Trial Court’s interpretation of involuntary termination of parental rights statute was without error – Published Opinion from Ky. Court of Appeals

By: Spencer Pierson

L.G.A. v. W.R.O., et al. & L.G.A. v. J.W.G.L., et al. – Mason Circuit Court

http://opinions.kycourts.net/COA/2021-CA-000585.PDF

            The Mother of two children, K.A.M.R. and K.N.R., filed petitions to involuntarily terminate the parental rights of each respective child’s father. Neither father had been involved in their child’s life for many years. Mother named the Cabinet for Health and Family Services (“the Cabinet”) as a party to the action. The relevant statute, KRS 625.090 specifically requires that the court find by clear and convincing evidence that the Cabinet “has filed a petition with the court pursuant to KRS 620.180” when assessing a petition for the involuntary termination of parental rights. The Cabinet stated no objections to Mother’s request and confirmed it had no prior history with any of the parents. Father of K.AM.R. filed a responsive pleading requesting the dismissal of Mother’s petition (father of K.N.R. never participated in the proceeding). The trial court focused whether the court had jurisdiction “where a parent petitions to terminate the parental rights of another parent when the child was never placed with the Cabinet and when a DNA action was never opened.” Ultimately, the trial court dismissed the action, finding that an essential element of the statute was not met, as the Cabinet had never filed any petition whatsoever for the parents involved. Mother filed a timely appeal.

            Mother’s appeal was based on a claim that the disputed statute was unconstitutional, along with a claim that the trial court’s dismissal was based on an inaccurate interpretation of the statute. A failure on the part of the Mother to notify the Attorney General, therefore not complying with KRS 418.075, prevented the Court of Appeals from tackling the former issues; nonetheless, the Court was able to dissect the Mother’s latter claim, eventually concluding that the trial court made no error. Reviewing the trial court’s statutory application de novo, the Court found the statute’s text clear in stating the Cabinet’s petition was a necessary element for an involuntary termination of parental rights. While the Court noted the statute contained “admittedly confusing” portions, they found no legislative history to suggest that, as the Mother argued, the language in KRS 625.090 was adopted by mistake. Accordingly, the Court affirmed the trial court’s judgment.
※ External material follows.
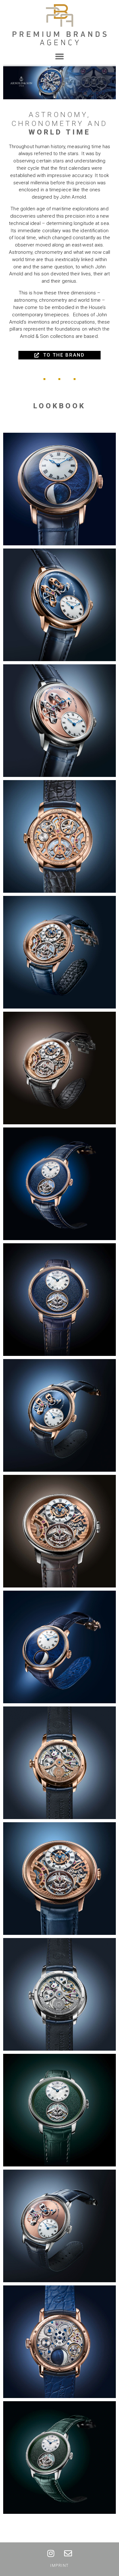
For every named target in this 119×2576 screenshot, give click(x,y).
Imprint (59, 2565)
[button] (60, 56)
            Alongside the holding, concurring and dissenting opinions were filed. Judge Cetrulo concurred, but in result only. While the plain language of the statute bound the Court to its ultimate finding, the fact the statute created a “scenario where a parent who cared for their child without Cabinet involvement is more restricted in protecting his/her child than a parent who has been subject to Cabinet involvement and support” was illogical enough to raise skepticism as to whether that was truly the General Assembly’s intention. Nevertheless, Judge Cetrulo noted that this appeal was not the appropriate venue to remedy such a conflict.  Judge Jones’, agreeing the trial court’s interpretation of the statute allowed absurd scenarios, dissented. Highlighting the legislative history of KRS 625.090, Judge Jones concluded the intention of the Cabinet petition prong of the statute was supposed to be read in conjunction with KRS 620.180, and should only be required in those cases where “children [have been] committed to the cabinet as dependent, neglected, or abused and placed in foster family homes[.]” Seeing as the child at issue fell under neither of the aforementioned categories, Judge Jones stated that remanding the matter was the proper holding, as the petition was wrongfully dismissed by the trial court.